Run dqn_simple.py to attempt to solve the classic control environments. Use Tensorboard to view statistics about the training runs, and watch videos of the results. Which environments is DQN able to solve?
c) How many hidden layers are there in the neural network in dqn_simple.py? What is the total number of parameters (weights) in the neural network?
d) What are the precise meanings of td_loss, q_values, and SPS in the Tensorboard statistics? Explain the observed shape of the curves of these statistics.
e) Modify the code to remove a layer from the neural network. How does this affect learning?
f) Modify the code so that a target network is not used. How does this affect learning?
a) Gymnasium includes many Atari games.
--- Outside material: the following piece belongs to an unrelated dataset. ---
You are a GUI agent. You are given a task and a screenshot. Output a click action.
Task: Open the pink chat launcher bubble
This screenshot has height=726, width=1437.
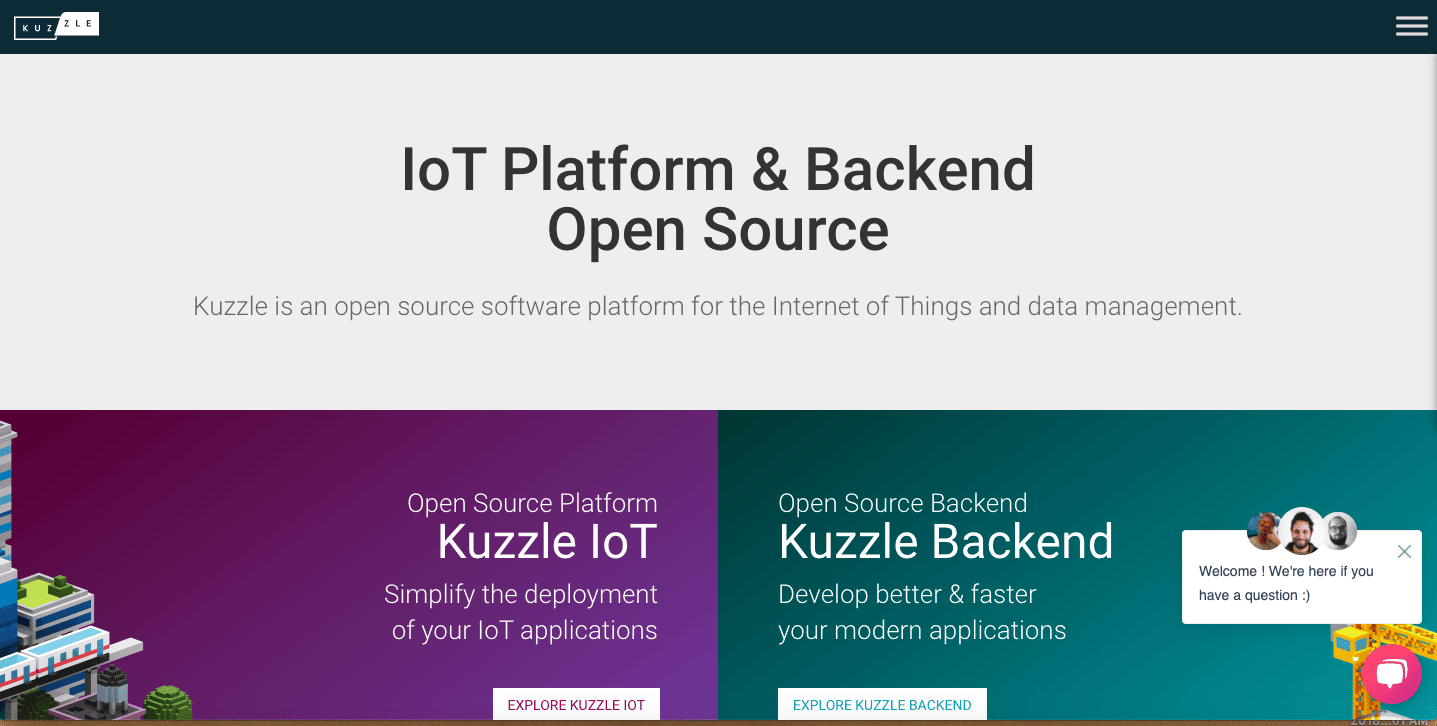(x=1391, y=674)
Choose a few of these games and play them using the Stella Atari emulator. Of the games you chose, which do you think might be easiest or most difficult for DQN to learn to play? Why?
b) Choose one of these games and start a training run using CleanRL's dqn_atari.py on one of the machines in our Gpulab high-performance cluster. A full training run might take many hours. Is DQN able to make any progress at all in training during the first 5 or 10 minutes?
c) Study the differences between dqn.py and dqn_atari.py. How is dqn_atari.py specialized for Atari games, exactly?